AIM OF THE EXERCISE
Copy every row below word for word, from the line containing "Open the Help menu" through the line containing "click(624, 792)", both of those lines included.

# START OF RECORDS PROVIDED

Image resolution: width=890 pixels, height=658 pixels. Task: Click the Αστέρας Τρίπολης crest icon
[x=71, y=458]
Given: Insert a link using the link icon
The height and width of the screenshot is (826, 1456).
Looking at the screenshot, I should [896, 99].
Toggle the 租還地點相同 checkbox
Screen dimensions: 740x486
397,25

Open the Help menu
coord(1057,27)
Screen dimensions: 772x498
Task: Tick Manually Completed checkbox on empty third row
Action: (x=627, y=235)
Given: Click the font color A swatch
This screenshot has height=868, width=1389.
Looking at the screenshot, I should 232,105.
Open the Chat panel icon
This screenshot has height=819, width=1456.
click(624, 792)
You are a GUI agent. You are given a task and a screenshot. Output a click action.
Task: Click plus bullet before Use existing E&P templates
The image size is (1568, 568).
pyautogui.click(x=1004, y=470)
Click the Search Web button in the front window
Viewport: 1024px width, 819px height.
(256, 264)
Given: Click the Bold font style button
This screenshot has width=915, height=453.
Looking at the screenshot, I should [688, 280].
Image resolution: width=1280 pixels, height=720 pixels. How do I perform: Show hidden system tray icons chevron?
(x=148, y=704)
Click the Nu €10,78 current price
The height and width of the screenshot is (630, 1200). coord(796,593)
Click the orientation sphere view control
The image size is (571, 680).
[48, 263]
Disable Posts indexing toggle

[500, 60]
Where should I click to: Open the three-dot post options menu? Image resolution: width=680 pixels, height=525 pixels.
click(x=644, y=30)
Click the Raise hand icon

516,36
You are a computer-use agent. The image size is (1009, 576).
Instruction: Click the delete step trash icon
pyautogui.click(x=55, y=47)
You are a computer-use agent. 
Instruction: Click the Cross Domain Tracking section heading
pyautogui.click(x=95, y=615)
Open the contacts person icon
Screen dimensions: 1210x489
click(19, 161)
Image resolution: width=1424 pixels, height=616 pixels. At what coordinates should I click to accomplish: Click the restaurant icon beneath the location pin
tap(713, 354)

# END OF RECORDS PROVIDED

EXPECTED ANSWER
Open the Help menu
coord(1057,27)
Screen dimensions: 772x498
Task: Tick Manually Completed checkbox on empty third row
Action: (x=627, y=235)
Given: Click the font color A swatch
This screenshot has height=868, width=1389.
Looking at the screenshot, I should 232,105.
Open the Chat panel icon
This screenshot has height=819, width=1456.
click(624, 792)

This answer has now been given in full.